(Raw records)
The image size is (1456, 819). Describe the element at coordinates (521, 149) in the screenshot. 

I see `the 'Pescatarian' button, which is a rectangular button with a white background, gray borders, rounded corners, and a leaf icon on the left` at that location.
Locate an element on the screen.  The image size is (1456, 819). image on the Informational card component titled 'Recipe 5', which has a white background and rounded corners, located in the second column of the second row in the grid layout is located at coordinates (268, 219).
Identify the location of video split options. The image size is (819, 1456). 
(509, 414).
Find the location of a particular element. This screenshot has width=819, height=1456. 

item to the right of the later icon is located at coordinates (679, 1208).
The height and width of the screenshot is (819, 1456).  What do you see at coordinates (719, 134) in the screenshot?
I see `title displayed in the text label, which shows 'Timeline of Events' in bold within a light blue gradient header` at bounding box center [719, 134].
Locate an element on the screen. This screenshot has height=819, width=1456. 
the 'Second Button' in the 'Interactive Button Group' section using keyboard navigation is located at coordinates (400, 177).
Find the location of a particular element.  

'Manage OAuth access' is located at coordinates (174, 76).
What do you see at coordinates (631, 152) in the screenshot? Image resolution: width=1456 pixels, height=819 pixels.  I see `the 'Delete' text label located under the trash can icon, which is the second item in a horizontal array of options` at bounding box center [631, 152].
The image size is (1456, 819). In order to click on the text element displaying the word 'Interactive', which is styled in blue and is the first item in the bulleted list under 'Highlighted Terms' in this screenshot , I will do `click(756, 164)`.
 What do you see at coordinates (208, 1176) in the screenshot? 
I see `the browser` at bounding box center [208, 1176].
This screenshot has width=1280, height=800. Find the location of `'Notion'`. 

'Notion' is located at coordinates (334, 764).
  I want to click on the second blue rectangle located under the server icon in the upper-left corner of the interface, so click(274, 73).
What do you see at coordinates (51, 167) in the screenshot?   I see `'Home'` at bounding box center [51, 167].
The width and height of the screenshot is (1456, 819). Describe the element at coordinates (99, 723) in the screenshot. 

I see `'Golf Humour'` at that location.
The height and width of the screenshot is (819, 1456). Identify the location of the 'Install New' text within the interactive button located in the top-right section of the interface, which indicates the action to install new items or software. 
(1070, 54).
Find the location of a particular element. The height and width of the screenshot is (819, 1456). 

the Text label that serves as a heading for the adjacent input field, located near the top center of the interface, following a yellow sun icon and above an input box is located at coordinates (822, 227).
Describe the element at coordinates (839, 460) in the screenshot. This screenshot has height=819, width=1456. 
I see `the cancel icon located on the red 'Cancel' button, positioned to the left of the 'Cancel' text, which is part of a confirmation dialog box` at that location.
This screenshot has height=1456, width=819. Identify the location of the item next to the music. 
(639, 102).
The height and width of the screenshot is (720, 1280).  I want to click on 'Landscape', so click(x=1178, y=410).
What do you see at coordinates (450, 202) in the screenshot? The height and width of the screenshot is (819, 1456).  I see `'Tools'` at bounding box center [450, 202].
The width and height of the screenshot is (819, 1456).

WHAT TO PRODUCE - Put the lines of the records starting at the one containing "Describe the element at coordinates (839, 460)" and ending at the one containing "(639, 102)." into a JSON list of strings, one string per line, leaving out any blank lines.

TASK RESULT -
[
  "Describe the element at coordinates (839, 460) in the screenshot. This screenshot has height=819, width=1456. ",
  "I see `the cancel icon located on the red 'Cancel' button, positioned to the left of the 'Cancel' text, which is part of a confirmation dialog box` at that location.",
  "This screenshot has height=1456, width=819. Identify the location of the item next to the music. ",
  "(639, 102)."
]